→ **What you need to do**: Count the lines in the records below that contain the string "agent". Give only the number.

————

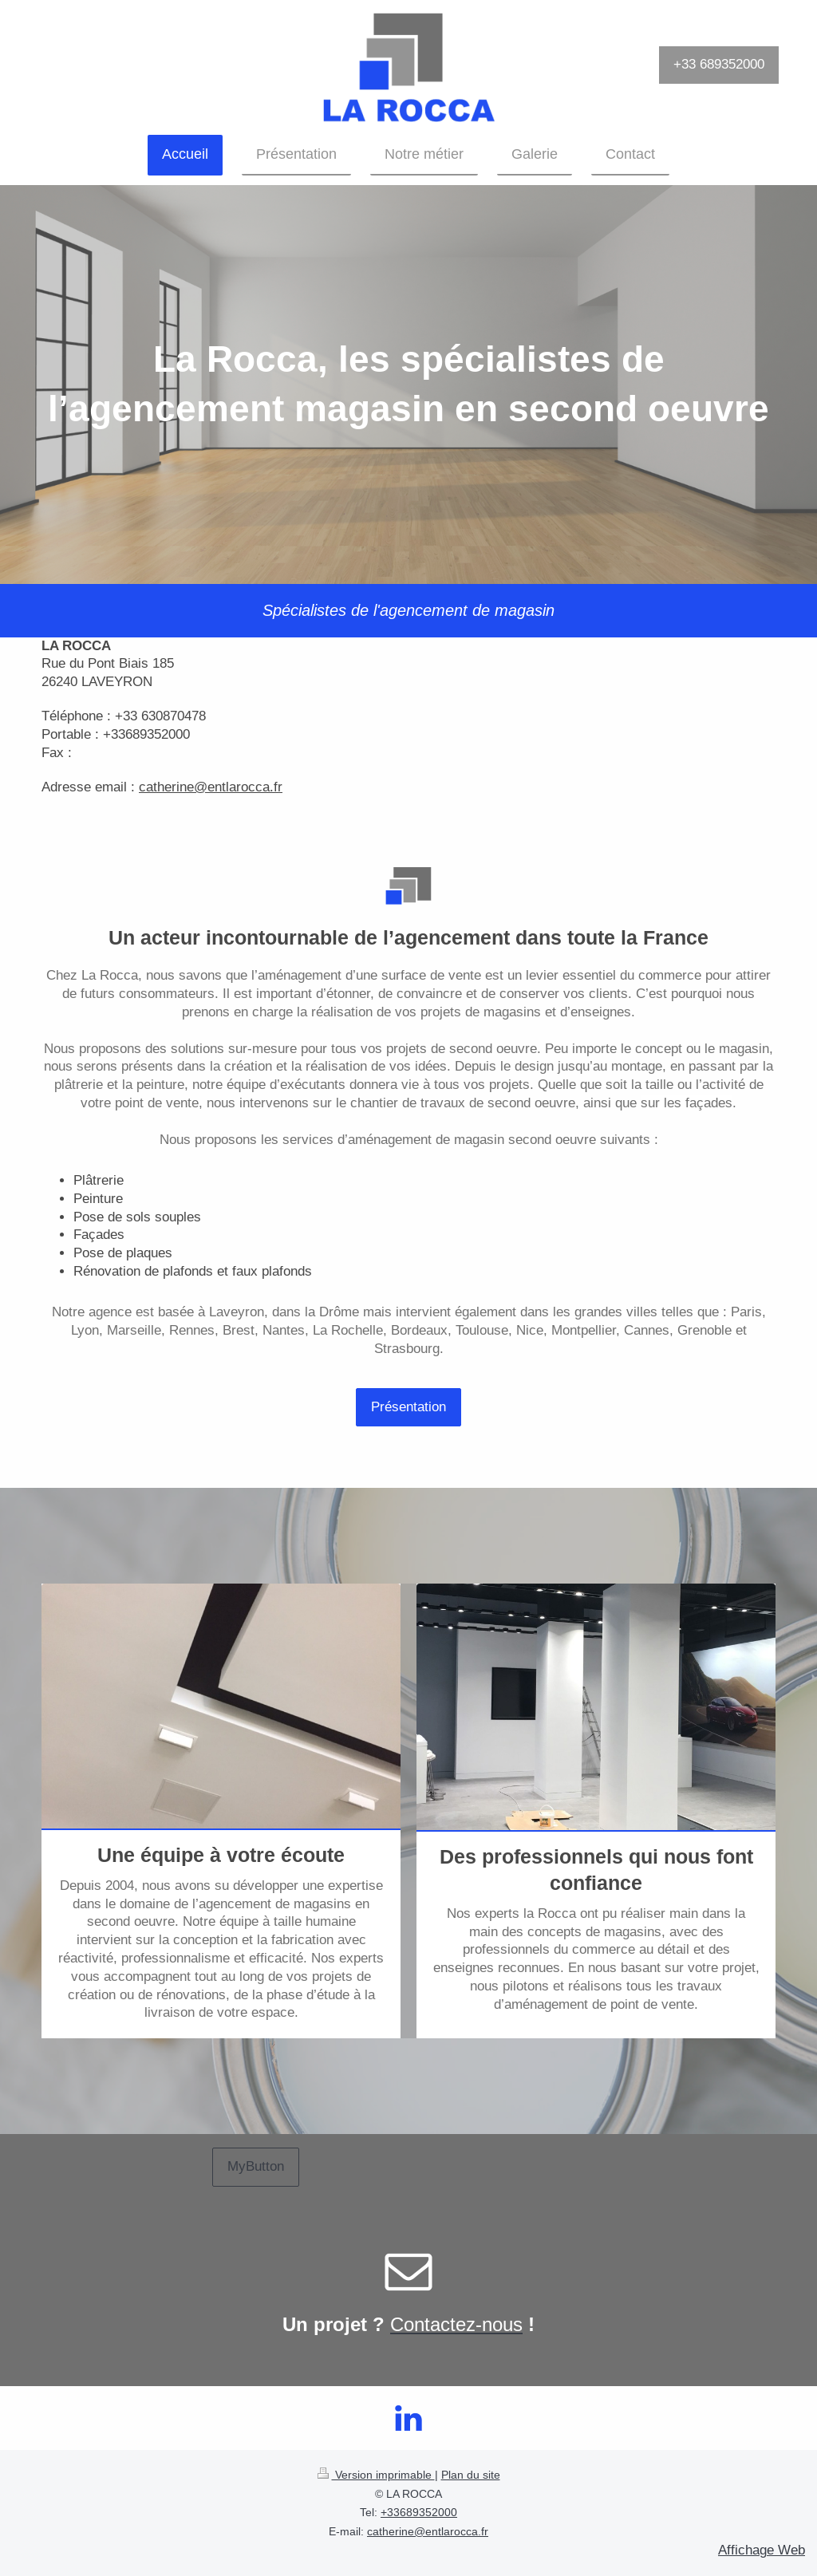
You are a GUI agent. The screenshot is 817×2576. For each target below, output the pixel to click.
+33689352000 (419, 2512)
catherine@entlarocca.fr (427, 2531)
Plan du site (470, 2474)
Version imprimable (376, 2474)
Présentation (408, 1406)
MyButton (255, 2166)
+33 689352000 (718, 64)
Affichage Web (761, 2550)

————

→ **Solution to this problem**: 1